* Problem details *
Every record must be reproduced exactly. Leave none out.

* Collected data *
....
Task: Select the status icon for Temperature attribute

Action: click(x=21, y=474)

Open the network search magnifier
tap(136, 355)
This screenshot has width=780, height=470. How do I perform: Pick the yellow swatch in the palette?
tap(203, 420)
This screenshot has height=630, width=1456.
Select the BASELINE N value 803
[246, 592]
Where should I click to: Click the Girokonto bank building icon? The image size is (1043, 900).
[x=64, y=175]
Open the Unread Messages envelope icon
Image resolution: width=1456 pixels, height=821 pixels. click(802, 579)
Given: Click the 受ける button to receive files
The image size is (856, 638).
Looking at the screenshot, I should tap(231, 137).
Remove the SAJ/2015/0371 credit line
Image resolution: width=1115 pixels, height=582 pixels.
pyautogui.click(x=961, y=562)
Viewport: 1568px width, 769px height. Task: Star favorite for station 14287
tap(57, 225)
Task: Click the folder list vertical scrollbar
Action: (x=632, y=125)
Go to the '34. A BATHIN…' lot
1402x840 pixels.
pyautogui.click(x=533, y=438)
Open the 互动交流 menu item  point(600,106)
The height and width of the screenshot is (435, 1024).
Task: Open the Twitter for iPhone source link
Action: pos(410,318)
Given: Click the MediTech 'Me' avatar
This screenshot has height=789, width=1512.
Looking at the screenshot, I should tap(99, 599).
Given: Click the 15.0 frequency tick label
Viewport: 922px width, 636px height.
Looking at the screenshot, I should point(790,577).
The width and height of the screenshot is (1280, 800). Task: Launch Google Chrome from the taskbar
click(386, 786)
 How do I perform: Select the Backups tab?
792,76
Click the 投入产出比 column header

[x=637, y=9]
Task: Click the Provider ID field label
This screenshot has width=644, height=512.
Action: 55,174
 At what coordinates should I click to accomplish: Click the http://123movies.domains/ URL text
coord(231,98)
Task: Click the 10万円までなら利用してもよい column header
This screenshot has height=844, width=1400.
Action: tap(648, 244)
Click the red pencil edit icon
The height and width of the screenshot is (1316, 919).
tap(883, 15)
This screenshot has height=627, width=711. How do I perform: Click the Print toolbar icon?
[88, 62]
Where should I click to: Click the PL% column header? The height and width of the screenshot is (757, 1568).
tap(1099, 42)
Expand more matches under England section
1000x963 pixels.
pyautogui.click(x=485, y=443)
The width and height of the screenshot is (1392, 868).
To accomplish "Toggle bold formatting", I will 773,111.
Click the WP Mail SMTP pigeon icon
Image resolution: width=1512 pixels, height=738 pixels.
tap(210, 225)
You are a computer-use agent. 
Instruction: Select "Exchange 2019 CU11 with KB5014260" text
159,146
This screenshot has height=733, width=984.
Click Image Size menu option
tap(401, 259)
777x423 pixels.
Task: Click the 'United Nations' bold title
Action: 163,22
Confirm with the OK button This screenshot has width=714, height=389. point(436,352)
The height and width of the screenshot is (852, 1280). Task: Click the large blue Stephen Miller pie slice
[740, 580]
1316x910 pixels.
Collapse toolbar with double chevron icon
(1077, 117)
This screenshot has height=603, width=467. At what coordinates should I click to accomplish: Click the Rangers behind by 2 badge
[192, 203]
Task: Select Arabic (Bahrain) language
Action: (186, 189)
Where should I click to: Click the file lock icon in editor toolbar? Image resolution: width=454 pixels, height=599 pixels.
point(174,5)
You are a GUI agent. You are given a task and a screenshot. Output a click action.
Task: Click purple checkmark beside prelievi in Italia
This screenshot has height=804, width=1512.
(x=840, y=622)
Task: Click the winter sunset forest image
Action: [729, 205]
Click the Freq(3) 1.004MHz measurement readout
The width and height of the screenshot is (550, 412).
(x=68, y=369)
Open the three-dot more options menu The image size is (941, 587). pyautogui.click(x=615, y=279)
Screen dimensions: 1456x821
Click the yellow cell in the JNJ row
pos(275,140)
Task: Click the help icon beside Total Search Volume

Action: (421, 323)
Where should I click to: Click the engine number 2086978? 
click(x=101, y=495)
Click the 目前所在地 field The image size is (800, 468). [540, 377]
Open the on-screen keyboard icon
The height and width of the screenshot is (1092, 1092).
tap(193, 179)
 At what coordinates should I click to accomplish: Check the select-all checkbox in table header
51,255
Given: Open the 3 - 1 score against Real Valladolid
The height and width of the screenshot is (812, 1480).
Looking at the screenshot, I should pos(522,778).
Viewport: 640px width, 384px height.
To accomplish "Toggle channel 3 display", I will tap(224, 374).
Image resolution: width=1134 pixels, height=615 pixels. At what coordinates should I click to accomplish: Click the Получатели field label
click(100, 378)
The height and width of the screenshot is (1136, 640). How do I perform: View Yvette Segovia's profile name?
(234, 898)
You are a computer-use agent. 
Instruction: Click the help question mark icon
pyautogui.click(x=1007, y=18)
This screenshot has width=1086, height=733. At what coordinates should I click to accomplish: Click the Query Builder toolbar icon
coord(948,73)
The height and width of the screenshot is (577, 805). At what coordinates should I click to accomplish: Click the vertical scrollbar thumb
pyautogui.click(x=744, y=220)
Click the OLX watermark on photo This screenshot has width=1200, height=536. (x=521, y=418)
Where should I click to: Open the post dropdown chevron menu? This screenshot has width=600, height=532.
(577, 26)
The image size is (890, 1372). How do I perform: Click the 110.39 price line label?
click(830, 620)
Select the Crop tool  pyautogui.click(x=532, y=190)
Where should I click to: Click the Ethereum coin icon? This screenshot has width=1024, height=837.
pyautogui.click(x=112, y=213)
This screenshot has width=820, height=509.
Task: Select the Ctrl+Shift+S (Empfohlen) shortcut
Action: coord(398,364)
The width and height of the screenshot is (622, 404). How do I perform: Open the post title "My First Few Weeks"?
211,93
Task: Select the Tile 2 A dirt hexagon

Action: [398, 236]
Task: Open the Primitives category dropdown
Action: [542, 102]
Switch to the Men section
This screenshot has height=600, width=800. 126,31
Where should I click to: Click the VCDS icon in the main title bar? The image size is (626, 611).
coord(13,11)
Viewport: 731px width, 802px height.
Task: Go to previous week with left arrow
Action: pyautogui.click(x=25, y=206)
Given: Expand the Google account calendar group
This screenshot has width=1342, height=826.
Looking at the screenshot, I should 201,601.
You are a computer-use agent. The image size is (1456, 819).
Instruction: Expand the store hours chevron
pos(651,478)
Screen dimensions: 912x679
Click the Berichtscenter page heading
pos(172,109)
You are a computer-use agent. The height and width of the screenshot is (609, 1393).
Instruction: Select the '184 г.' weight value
....
* Exercise response *
Task: Select the status icon for Temperature attribute

Action: click(x=21, y=474)

Open the network search magnifier
tap(136, 355)
This screenshot has width=780, height=470. How do I perform: Pick the yellow swatch in the palette?
tap(203, 420)
This screenshot has height=630, width=1456.
Select the BASELINE N value 803
[246, 592]
Where should I click to: Click the Girokonto bank building icon? The image size is (1043, 900).
[x=64, y=175]
Open the Unread Messages envelope icon
Image resolution: width=1456 pixels, height=821 pixels. click(802, 579)
Given: Click the 受ける button to receive files
The image size is (856, 638).
Looking at the screenshot, I should tap(231, 137).
Remove the SAJ/2015/0371 credit line
Image resolution: width=1115 pixels, height=582 pixels.
pyautogui.click(x=961, y=562)
Viewport: 1568px width, 769px height. Task: Star favorite for station 14287
tap(57, 225)
Task: Click the folder list vertical scrollbar
Action: (x=632, y=125)
Go to the '34. A BATHIN…' lot
1402x840 pixels.
pyautogui.click(x=533, y=438)
Open the 互动交流 menu item  point(600,106)
The height and width of the screenshot is (435, 1024).
Task: Open the Twitter for iPhone source link
Action: pos(410,318)
Given: Click the MediTech 'Me' avatar
This screenshot has height=789, width=1512.
Looking at the screenshot, I should tap(99, 599).
Given: Click the 15.0 frequency tick label
Viewport: 922px width, 636px height.
Looking at the screenshot, I should point(790,577).
The width and height of the screenshot is (1280, 800). Task: Launch Google Chrome from the taskbar
click(386, 786)
 How do I perform: Select the Backups tab?
792,76
Click the 投入产出比 column header

[x=637, y=9]
Task: Click the Provider ID field label
This screenshot has width=644, height=512.
Action: 55,174
 At what coordinates should I click to accomplish: Click the http://123movies.domains/ URL text
coord(231,98)
Task: Click the 10万円までなら利用してもよい column header
This screenshot has height=844, width=1400.
Action: tap(648, 244)
Click the red pencil edit icon
The height and width of the screenshot is (1316, 919).
tap(883, 15)
This screenshot has height=627, width=711. How do I perform: Click the Print toolbar icon?
[88, 62]
Where should I click to: Click the PL% column header? The height and width of the screenshot is (757, 1568).
tap(1099, 42)
Expand more matches under England section
1000x963 pixels.
pyautogui.click(x=485, y=443)
The width and height of the screenshot is (1392, 868).
To accomplish "Toggle bold formatting", I will 773,111.
Click the WP Mail SMTP pigeon icon
Image resolution: width=1512 pixels, height=738 pixels.
tap(210, 225)
You are a computer-use agent. 
Instruction: Select "Exchange 2019 CU11 with KB5014260" text
159,146
This screenshot has height=733, width=984.
Click Image Size menu option
tap(401, 259)
777x423 pixels.
Task: Click the 'United Nations' bold title
Action: 163,22
Confirm with the OK button This screenshot has width=714, height=389. point(436,352)
The height and width of the screenshot is (852, 1280). Task: Click the large blue Stephen Miller pie slice
[740, 580]
1316x910 pixels.
Collapse toolbar with double chevron icon
(1077, 117)
This screenshot has height=603, width=467. At what coordinates should I click to accomplish: Click the Rangers behind by 2 badge
[192, 203]
Task: Select Arabic (Bahrain) language
Action: (186, 189)
Where should I click to: Click the file lock icon in editor toolbar? Image resolution: width=454 pixels, height=599 pixels.
point(174,5)
You are a GUI agent. You are given a task and a screenshot. Output a click action.
Task: Click purple checkmark beside prelievi in Italia
This screenshot has height=804, width=1512.
(x=840, y=622)
Task: Click the winter sunset forest image
Action: [729, 205]
Click the Freq(3) 1.004MHz measurement readout
The width and height of the screenshot is (550, 412).
(x=68, y=369)
Open the three-dot more options menu The image size is (941, 587). pyautogui.click(x=615, y=279)
Screen dimensions: 1456x821
Click the yellow cell in the JNJ row
pos(275,140)
Task: Click the help icon beside Total Search Volume

Action: (421, 323)
Where should I click to: Click the engine number 2086978? 
click(x=101, y=495)
Click the 目前所在地 field The image size is (800, 468). [540, 377]
Open the on-screen keyboard icon
The height and width of the screenshot is (1092, 1092).
tap(193, 179)
 At what coordinates should I click to accomplish: Check the select-all checkbox in table header
51,255
Given: Open the 3 - 1 score against Real Valladolid
The height and width of the screenshot is (812, 1480).
Looking at the screenshot, I should pos(522,778).
Viewport: 640px width, 384px height.
To accomplish "Toggle channel 3 display", I will tap(224, 374).
Image resolution: width=1134 pixels, height=615 pixels. At what coordinates should I click to accomplish: Click the Получатели field label
click(100, 378)
The height and width of the screenshot is (1136, 640). How do I perform: View Yvette Segovia's profile name?
(234, 898)
You are a computer-use agent. 
Instruction: Click the help question mark icon
pyautogui.click(x=1007, y=18)
This screenshot has width=1086, height=733. At what coordinates should I click to accomplish: Click the Query Builder toolbar icon
coord(948,73)
The height and width of the screenshot is (577, 805). At what coordinates should I click to accomplish: Click the vertical scrollbar thumb
pyautogui.click(x=744, y=220)
Click the OLX watermark on photo This screenshot has width=1200, height=536. (x=521, y=418)
Where should I click to: Open the post dropdown chevron menu? This screenshot has width=600, height=532.
(577, 26)
The image size is (890, 1372). How do I perform: Click the 110.39 price line label?
click(830, 620)
Select the Crop tool  pyautogui.click(x=532, y=190)
Where should I click to: Click the Ethereum coin icon? This screenshot has width=1024, height=837.
pyautogui.click(x=112, y=213)
This screenshot has width=820, height=509.
Task: Select the Ctrl+Shift+S (Empfohlen) shortcut
Action: coord(398,364)
The width and height of the screenshot is (622, 404). How do I perform: Open the post title "My First Few Weeks"?
211,93
Task: Select the Tile 2 A dirt hexagon

Action: [398, 236]
Task: Open the Primitives category dropdown
Action: [542, 102]
Switch to the Men section
This screenshot has height=600, width=800. 126,31
Where should I click to: Click the VCDS icon in the main title bar? The image size is (626, 611).
coord(13,11)
Viewport: 731px width, 802px height.
Task: Go to previous week with left arrow
Action: pyautogui.click(x=25, y=206)
Given: Expand the Google account calendar group
This screenshot has width=1342, height=826.
Looking at the screenshot, I should 201,601.
You are a computer-use agent. The image size is (1456, 819).
Instruction: Expand the store hours chevron
pos(651,478)
Screen dimensions: 912x679
Click the Berichtscenter page heading
pos(172,109)
You are a computer-use agent. The height and width of the screenshot is (609, 1393).
Instruction: Select the '184 г.' weight value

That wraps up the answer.